As I bumble and tumble through the chemical literature I frequently run into interesting chemicals and chemistry. Today’s moment of chemistry is with the “Wine Lactone”, so called because it is found in, well, wine. Interestingly it was first identified in koala urine. I saw that this was an opportunity also to dissect the chemical name of the Wine Lactone and perhaps answer questions that you didn’t know you had.

There are numerous forms of the wine lactone that have seemingly minor differences but have different odors. Some of the other “forms” are called stereoisomers and others positional isomers. The atomic composition is the same, but the atoms and their bonds are arranged in a slightly different way. It is not uncommon for these differences to result in a change to the odor or some other property.

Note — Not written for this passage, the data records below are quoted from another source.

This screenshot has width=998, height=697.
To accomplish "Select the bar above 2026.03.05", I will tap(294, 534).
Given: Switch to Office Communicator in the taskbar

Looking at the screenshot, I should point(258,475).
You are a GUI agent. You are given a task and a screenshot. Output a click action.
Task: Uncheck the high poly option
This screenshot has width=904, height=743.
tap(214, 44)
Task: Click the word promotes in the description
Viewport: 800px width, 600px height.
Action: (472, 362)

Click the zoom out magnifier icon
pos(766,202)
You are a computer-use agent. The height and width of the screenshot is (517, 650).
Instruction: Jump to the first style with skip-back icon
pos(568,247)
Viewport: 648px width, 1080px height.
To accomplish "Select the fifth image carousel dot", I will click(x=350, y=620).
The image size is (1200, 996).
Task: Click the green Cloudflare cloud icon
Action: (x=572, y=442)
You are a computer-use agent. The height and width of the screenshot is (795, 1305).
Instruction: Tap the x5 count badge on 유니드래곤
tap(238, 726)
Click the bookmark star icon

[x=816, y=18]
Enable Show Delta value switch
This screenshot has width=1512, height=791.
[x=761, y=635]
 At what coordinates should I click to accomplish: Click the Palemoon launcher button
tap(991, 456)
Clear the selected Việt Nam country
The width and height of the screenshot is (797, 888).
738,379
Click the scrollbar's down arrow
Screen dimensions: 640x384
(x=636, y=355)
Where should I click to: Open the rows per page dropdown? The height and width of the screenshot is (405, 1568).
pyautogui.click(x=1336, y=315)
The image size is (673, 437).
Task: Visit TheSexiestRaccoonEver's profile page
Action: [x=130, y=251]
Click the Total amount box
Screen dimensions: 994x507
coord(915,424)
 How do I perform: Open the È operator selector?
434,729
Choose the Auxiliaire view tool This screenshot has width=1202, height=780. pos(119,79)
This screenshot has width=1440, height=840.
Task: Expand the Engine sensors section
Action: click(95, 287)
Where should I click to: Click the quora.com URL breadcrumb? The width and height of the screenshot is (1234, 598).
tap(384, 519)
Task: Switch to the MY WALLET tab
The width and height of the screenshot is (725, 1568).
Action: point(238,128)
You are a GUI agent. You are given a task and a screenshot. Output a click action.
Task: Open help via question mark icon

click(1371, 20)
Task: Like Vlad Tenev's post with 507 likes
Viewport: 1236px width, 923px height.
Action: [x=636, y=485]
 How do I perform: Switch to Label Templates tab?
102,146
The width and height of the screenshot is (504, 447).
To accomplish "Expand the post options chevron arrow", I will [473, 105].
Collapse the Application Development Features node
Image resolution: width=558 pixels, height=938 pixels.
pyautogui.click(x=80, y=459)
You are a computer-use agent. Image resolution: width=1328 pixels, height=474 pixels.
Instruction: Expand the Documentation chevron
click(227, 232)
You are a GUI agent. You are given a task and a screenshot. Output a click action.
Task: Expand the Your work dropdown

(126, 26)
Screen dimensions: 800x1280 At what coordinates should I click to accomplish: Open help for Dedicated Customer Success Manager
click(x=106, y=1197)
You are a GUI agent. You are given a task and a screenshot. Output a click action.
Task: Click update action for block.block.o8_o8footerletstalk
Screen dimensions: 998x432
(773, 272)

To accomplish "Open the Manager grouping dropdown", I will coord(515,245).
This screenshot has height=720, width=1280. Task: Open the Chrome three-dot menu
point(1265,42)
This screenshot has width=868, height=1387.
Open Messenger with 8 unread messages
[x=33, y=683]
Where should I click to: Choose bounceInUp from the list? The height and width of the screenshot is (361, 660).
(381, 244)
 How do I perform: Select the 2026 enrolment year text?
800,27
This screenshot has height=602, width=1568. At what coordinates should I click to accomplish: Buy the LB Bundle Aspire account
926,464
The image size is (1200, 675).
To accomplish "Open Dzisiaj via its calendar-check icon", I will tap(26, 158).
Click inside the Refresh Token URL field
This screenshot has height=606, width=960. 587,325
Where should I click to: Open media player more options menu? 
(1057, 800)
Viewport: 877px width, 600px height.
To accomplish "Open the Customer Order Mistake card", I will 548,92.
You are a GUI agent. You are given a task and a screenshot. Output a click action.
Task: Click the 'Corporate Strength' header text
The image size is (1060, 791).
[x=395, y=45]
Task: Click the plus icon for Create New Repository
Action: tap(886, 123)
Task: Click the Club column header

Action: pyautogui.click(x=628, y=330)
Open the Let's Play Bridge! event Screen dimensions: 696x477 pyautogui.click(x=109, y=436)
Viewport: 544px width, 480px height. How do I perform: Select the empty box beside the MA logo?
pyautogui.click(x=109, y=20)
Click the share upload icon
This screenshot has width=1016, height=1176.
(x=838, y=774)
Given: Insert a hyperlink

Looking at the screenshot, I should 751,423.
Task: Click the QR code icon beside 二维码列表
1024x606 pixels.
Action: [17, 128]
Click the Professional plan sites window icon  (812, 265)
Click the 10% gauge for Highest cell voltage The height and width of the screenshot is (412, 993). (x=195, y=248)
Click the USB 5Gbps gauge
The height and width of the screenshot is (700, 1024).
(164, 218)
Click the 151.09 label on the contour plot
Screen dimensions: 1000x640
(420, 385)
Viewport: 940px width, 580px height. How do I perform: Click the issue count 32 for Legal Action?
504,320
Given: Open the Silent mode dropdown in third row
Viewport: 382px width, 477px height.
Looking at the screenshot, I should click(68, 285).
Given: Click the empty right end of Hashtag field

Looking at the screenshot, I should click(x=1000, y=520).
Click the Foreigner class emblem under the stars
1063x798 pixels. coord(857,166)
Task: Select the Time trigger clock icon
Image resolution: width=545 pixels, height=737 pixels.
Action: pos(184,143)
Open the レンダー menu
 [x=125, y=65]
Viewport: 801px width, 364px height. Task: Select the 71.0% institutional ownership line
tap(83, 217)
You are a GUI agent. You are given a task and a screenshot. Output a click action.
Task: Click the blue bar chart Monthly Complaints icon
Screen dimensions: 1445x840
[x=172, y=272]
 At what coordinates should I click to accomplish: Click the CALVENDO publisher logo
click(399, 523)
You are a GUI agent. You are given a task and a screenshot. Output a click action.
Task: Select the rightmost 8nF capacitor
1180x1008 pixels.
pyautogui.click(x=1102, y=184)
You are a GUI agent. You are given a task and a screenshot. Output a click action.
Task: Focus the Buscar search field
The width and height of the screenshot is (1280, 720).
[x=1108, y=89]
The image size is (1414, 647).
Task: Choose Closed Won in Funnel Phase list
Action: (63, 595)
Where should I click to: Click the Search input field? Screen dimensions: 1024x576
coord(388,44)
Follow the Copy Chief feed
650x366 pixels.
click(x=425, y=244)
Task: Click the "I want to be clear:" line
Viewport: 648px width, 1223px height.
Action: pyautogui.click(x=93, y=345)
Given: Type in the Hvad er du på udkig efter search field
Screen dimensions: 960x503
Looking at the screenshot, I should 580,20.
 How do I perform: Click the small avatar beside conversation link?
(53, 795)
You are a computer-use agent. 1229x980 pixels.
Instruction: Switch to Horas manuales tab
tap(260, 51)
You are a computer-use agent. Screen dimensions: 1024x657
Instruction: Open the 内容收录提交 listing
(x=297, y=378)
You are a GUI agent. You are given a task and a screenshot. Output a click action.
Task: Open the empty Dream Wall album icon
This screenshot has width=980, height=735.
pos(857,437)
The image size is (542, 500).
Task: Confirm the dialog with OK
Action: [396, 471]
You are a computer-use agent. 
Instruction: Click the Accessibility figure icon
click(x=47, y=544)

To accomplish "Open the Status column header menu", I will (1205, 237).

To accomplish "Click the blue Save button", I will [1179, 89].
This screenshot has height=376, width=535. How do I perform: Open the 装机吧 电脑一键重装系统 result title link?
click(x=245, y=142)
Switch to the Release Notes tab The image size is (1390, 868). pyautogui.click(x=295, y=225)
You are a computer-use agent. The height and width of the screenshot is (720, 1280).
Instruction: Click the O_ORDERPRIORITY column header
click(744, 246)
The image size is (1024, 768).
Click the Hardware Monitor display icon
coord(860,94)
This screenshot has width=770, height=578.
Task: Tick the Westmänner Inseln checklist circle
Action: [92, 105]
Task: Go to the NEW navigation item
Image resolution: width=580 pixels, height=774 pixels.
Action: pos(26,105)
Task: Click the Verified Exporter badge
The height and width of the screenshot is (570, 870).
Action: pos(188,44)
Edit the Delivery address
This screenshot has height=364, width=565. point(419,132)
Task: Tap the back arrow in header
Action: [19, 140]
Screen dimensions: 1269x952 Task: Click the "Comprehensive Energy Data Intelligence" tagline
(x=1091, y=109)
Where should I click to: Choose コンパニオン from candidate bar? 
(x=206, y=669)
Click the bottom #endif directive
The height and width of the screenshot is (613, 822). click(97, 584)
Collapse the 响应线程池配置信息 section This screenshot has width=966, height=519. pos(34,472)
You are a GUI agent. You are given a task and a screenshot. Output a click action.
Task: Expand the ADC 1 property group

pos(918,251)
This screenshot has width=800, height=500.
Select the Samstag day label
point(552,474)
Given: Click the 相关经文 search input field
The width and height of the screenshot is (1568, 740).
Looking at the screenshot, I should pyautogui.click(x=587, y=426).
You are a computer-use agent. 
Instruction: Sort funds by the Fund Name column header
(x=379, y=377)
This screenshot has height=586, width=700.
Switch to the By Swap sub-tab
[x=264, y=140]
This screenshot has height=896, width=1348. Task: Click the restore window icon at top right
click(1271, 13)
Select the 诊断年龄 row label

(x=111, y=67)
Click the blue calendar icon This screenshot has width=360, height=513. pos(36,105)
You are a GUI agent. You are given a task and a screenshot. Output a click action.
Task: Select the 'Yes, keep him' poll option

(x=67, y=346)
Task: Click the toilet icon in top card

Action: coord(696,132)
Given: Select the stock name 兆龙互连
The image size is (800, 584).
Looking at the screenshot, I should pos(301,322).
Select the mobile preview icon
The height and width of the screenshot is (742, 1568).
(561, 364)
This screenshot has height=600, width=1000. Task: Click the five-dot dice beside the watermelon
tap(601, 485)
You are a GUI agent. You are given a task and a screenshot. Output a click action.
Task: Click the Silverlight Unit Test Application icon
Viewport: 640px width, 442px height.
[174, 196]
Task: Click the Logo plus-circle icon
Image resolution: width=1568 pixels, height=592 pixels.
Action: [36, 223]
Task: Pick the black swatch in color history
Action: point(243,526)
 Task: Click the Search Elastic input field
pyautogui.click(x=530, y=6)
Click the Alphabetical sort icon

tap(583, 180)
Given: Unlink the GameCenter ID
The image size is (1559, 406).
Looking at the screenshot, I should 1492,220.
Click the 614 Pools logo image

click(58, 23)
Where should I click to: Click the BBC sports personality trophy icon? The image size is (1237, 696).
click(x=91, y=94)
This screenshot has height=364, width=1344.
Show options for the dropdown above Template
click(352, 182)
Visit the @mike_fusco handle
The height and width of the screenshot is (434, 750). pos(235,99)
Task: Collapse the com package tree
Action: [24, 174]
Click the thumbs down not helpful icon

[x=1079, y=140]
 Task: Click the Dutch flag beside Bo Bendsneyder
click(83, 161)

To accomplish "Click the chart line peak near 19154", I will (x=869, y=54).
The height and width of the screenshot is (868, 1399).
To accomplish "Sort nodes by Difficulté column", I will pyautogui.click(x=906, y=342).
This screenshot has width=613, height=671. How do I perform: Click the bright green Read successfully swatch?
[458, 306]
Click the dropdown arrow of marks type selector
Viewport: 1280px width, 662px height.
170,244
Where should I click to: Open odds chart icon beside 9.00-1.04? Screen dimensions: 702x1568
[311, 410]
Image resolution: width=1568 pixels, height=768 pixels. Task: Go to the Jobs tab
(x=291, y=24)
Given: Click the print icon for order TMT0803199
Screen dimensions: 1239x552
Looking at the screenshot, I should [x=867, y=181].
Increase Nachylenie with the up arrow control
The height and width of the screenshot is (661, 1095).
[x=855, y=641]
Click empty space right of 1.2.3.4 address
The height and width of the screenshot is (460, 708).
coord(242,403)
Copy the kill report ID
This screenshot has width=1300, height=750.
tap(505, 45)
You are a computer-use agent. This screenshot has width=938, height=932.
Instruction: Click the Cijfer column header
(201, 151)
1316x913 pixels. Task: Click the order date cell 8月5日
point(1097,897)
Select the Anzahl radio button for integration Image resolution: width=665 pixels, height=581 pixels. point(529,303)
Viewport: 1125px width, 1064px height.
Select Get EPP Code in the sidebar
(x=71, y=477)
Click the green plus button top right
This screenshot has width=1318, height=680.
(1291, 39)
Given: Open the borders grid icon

The problem with chemical names (nomenclature) for people outside of chemistry is that they seem to be over-complicated polysyllabic tongue twisters with numbers and sometimes Greek letters that are impossible to pronounce or remember. Indeed, they are very often complex and seem to have a mysterious origin. This is where chemistry has strayed away from medieval naming “habits” and supplanted it with a systematic naming system that describes the exact atomic composition, how the atoms are connected and, if necessary, the particular shape in three dimensions.

For thoroughness I’ll point out the molecular formula style like CxHyNzOt where x y, z and t are variable numbers. Other elements were left out for convenient description here. Any organic molecule can be described by the numbers of carbon, hydrogen, nitrogen, oxygen and other atoms present. While the molecular formula is an accurate representation and is necessary for calculating molecular weight, as a unique identifier it is not very useful. Any given polyatomic molecule may have more than one structure that fits the molecular formula.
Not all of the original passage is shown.